= Aim of the exercise =
Repeat the entries below word for word, though any picture in them should be dropped.

(Entries taken from a collection)

:::::

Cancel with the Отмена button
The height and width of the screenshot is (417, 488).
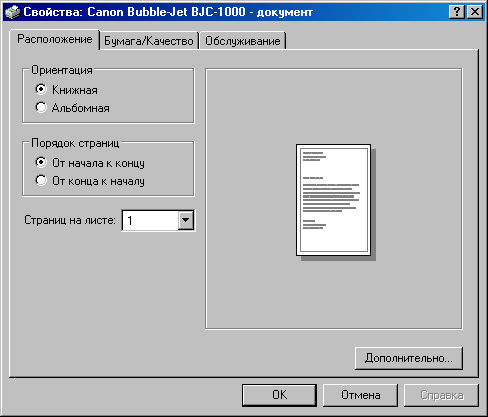(360, 395)
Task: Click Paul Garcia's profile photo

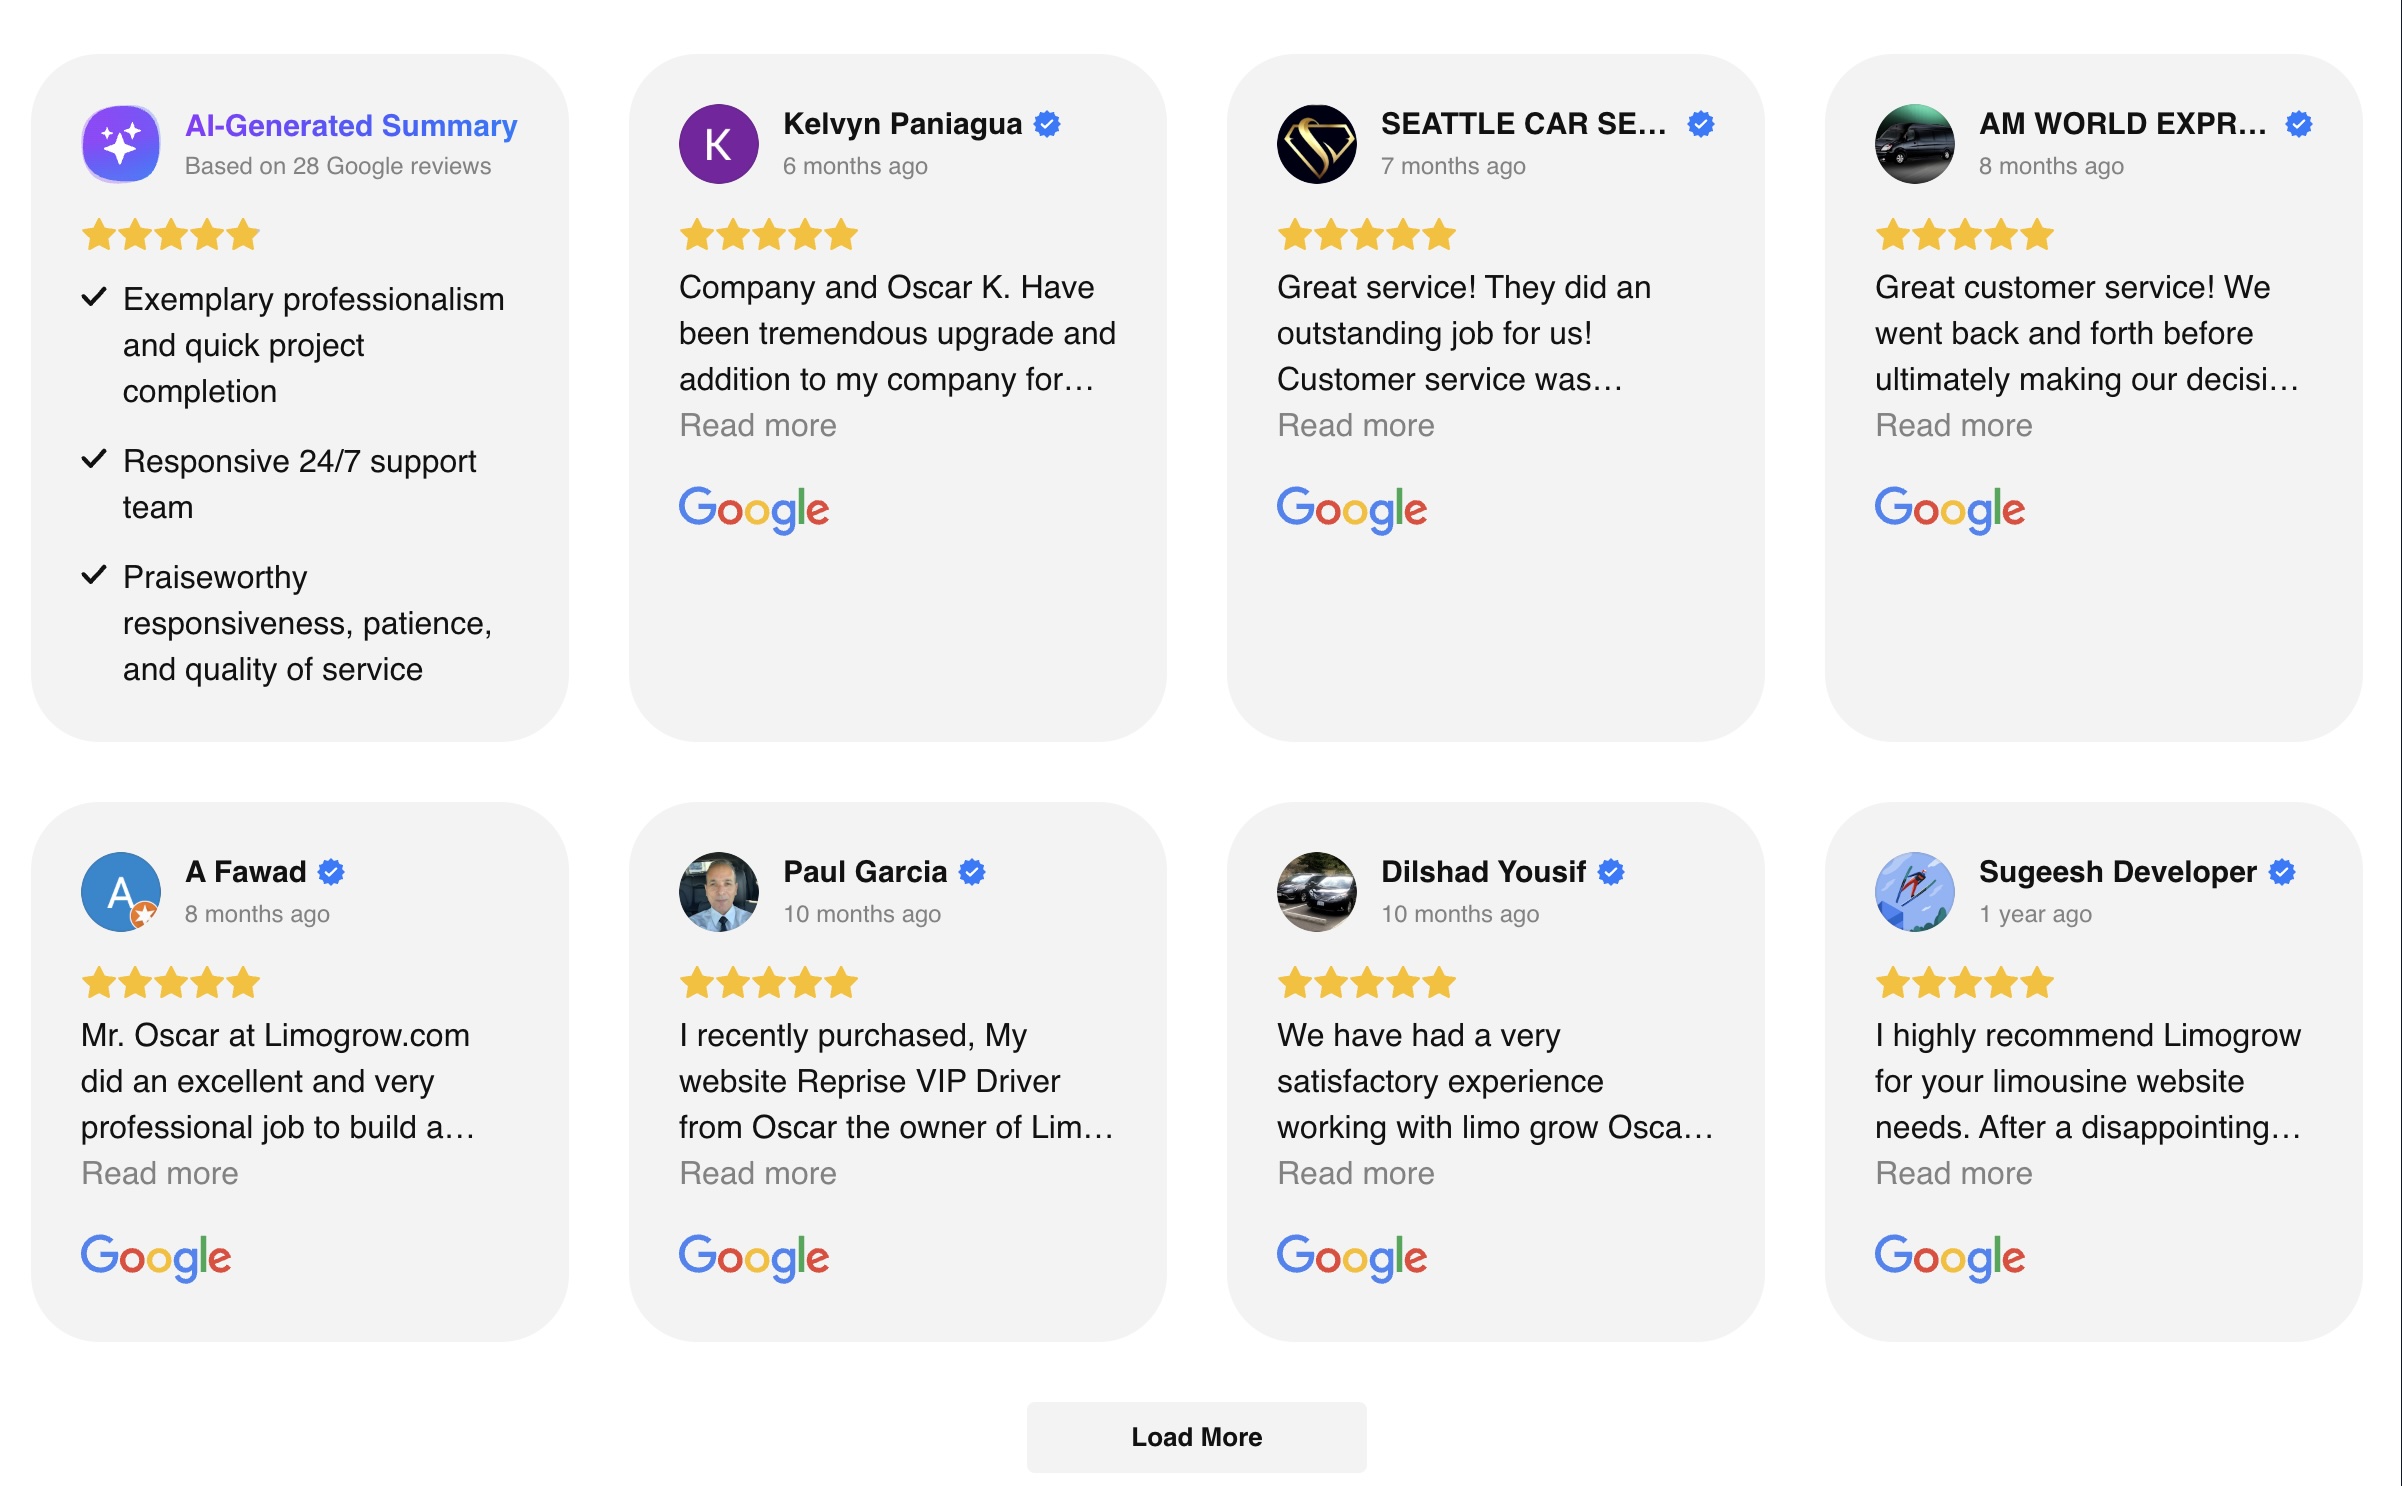Action: [x=718, y=891]
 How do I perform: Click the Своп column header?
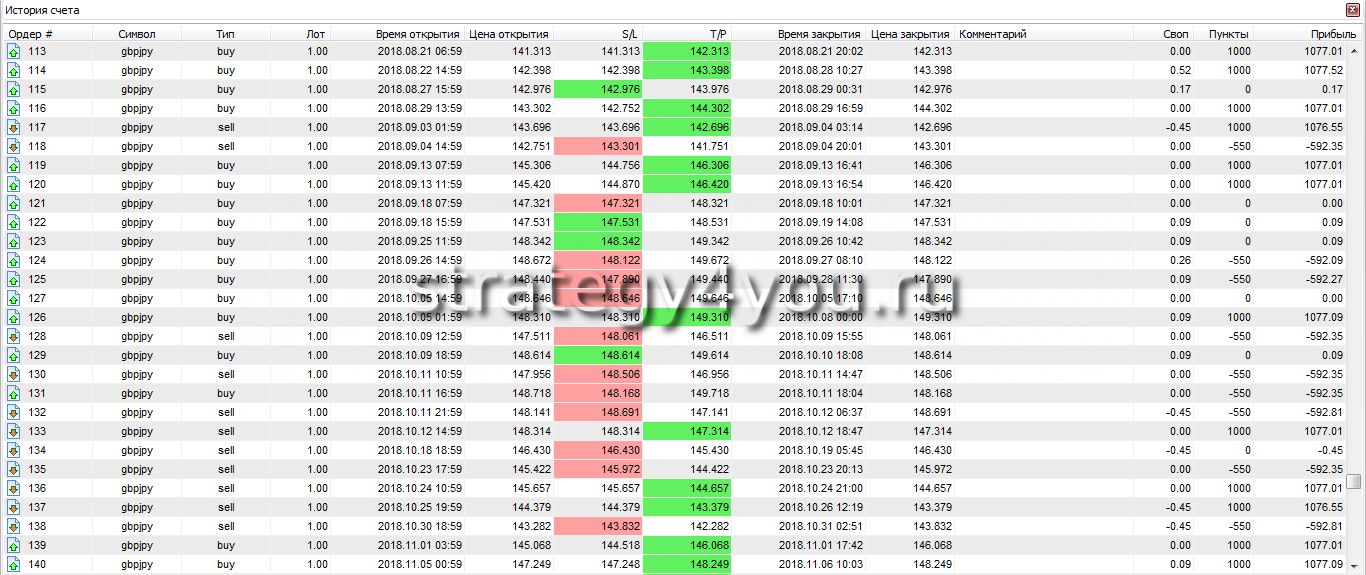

:::::

= Response to this task =
Cancel with the Отмена button
The height and width of the screenshot is (417, 488).
(360, 395)
Task: Click Paul Garcia's profile photo

Action: [x=718, y=891]
 How do I perform: Click the Своп column header?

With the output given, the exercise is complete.